• Given data:
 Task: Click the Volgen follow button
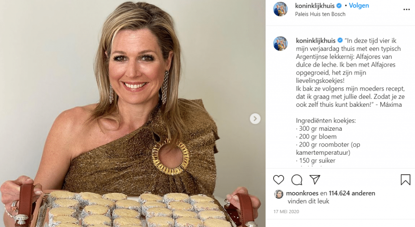pyautogui.click(x=359, y=6)
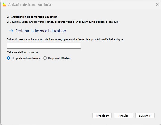Select the Un poste Utilisateur radio button
161x125 pixels.
click(45, 58)
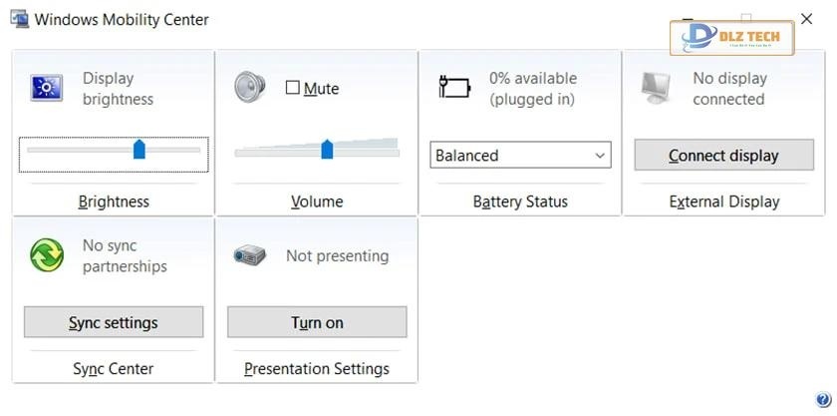837x416 pixels.
Task: Click the volume speaker icon
Action: tap(250, 87)
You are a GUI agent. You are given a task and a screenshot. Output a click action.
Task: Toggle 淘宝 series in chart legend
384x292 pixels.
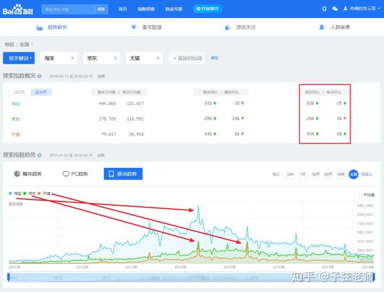click(16, 193)
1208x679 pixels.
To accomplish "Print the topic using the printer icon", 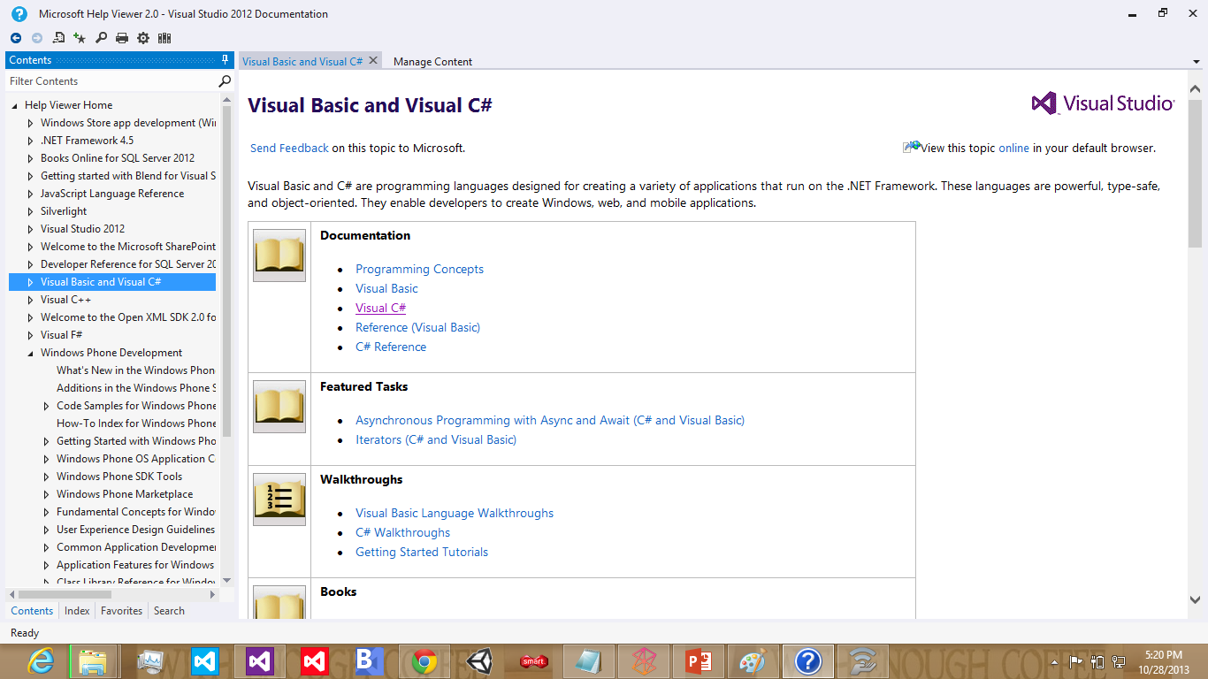I will 122,38.
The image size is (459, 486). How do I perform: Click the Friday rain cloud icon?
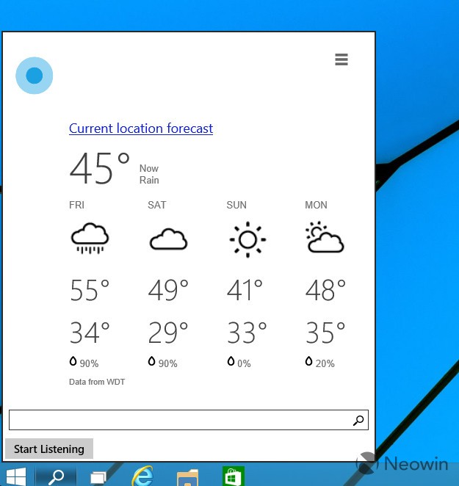coord(90,239)
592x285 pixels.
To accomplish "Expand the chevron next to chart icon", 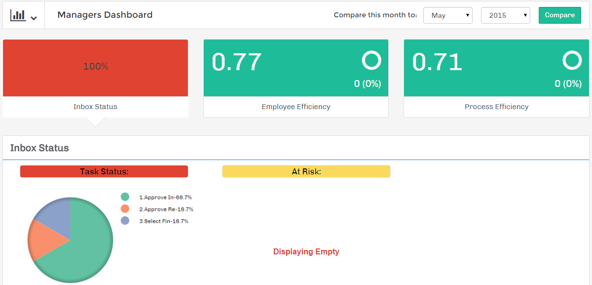I will pyautogui.click(x=34, y=18).
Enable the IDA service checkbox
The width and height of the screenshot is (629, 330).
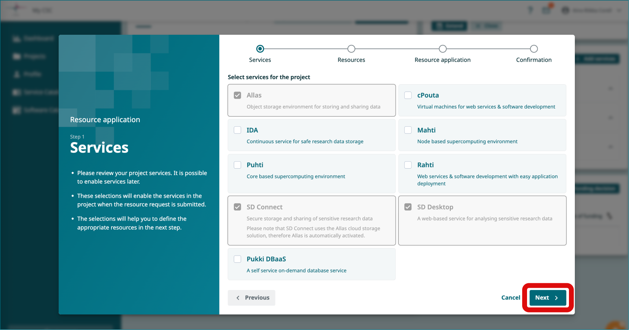(x=237, y=130)
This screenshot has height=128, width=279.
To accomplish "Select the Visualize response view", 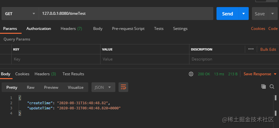I will point(76,87).
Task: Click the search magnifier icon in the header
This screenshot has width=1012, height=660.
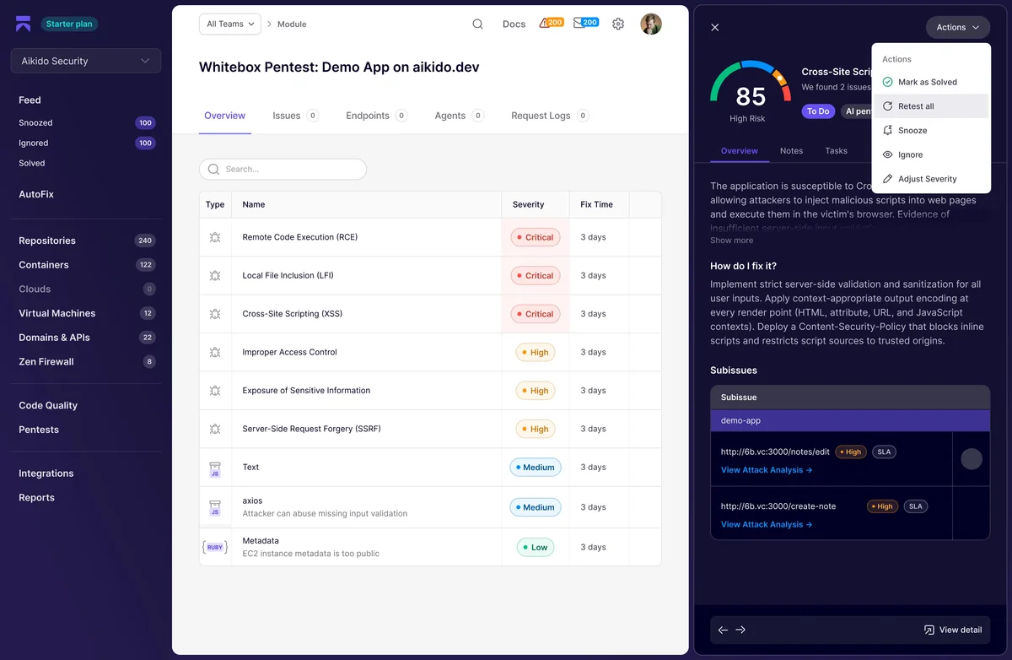Action: coord(477,24)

• Exercise description: Reproduce exactly the lines of the entries above from the first through the line with "You are a GUI", both included; pictures should not be reproduced.

• The completed task:
 Task: Click the Volgen follow button
pyautogui.click(x=359, y=6)
Select the Un poste Utilisateur radio button
161x125 pixels.
click(45, 58)
837x416 pixels.
Task: Click the volume speaker icon
Action: tap(250, 87)
You are a GUI agent. You are given a task and a screenshot. Output a click action.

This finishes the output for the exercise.